Notons qu’en amont, Dr. Saminou a précisé qu’un petit bilan est fait pour voir si le patient ne souffre pas d’une infection urinaire. «On lui pose aussi un certain nombre de questions pour savoir si il boit beaucoup d’eau dans la soirée et généralement ils répondent oui. Alors on leur dit de ne prendre qu’une petite quantité juste ce qu’il faut» a-t-il ajouté. «Après ces facteurs là on associe un traitement qui est administré en fonction de la cause», a expliqué l’urologue.

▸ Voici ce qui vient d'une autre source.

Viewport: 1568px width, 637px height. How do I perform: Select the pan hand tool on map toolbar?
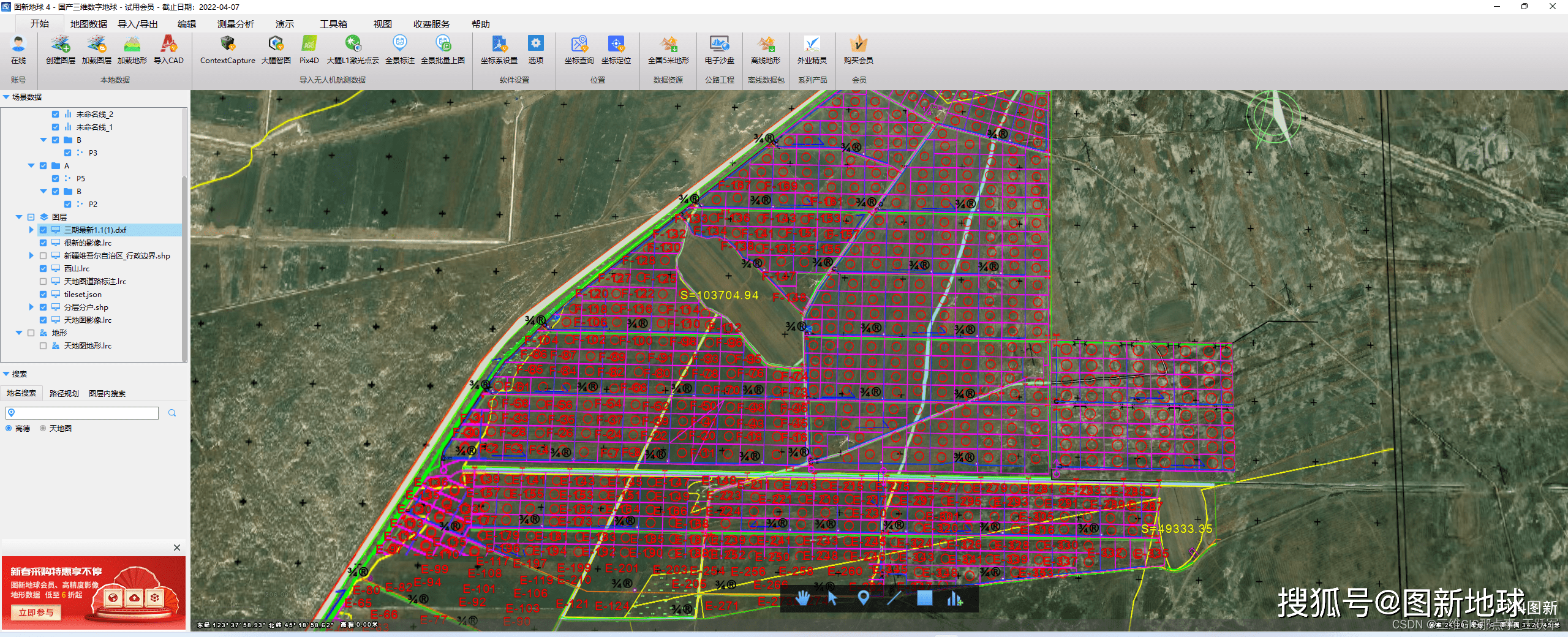(802, 598)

Cependant précise Dr. Saminou, la prise en charge psychologique est très importante dans le traitement. D’après le spécialiste, il faut essayer de faire comprendre au patient que ce n’est pas la fin du monde. Il y a toujours une solution possible. «Ce n’est pas un drame en tant que tel ; il faut  consulter un spécialiste. La prise en charge peut être longue, mais elle est efficace», assure-t-il.

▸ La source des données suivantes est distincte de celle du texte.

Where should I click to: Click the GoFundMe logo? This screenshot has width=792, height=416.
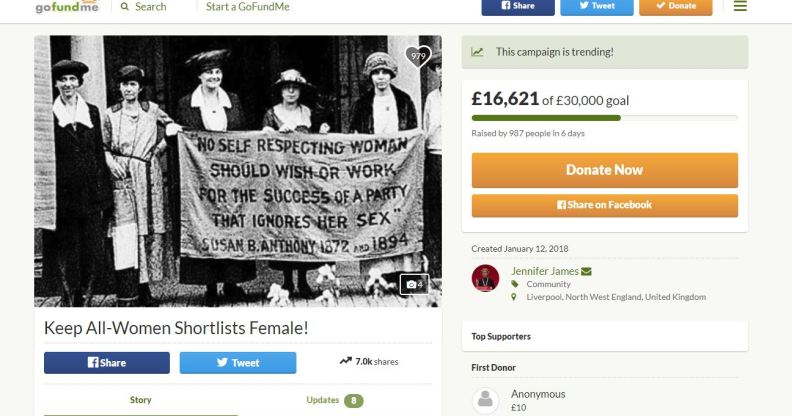coord(67,7)
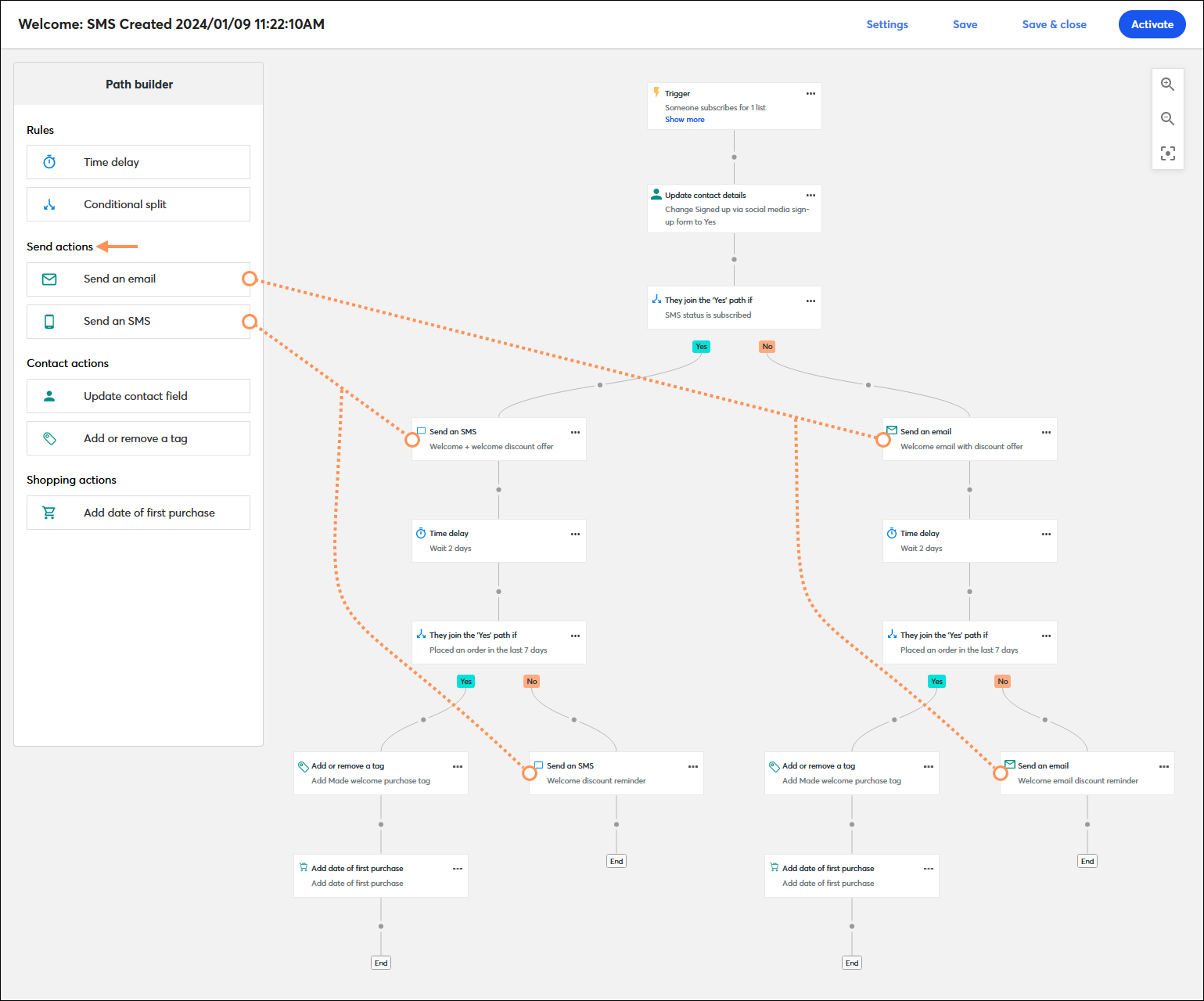The image size is (1204, 1001).
Task: Click Save & close
Action: tap(1053, 24)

L’énurésie est un mal qui place les personnes adultes atteintes en situation inconfortable vis-à-vis de leurs conjoints et de leur entourage. Sujet tabou, ce mal touche à leur dignité. Il peut avoir une répercussion sur l’estime de soi. La méconnaissance des causes scientifiques de ce mal expose les personnes atteintes à toutes sortes de rituels supposés résoudre ce problème. Malgré les progrès de la médecine et la guérison qu’elle apporte, l’énurésie demeure encore un sujet tabou dans la société nigérienne.

Malgré qu’elles soient libérées de ce mal (guéries), les personnes ressources que nous avons contactées pour témoigner ont, ont toujours du mal à en parler. «C’était vraiment difficile et surtout très épuisant mentalement. A la limite ça m’a traumatisé au point où j’avais même peur de dormir les nuits. Il n’y’avait que ma mère qui le savait et elle était très compréhensive. Elle me réconfortait. Mais avec le traitement que m’a prescrit le médecin, je ne peux que dire Alhamdulillah», confie Melle K. B, une patiente qui a préféré gardé l’anonymat.

Une sensibilisation et une information sur les symptômes est d’une nécessité absolue pour aider ces personnes à s’ouvrir et à se libérer de ce mal insidieux qui les ronge et qui affecte leur amour propre.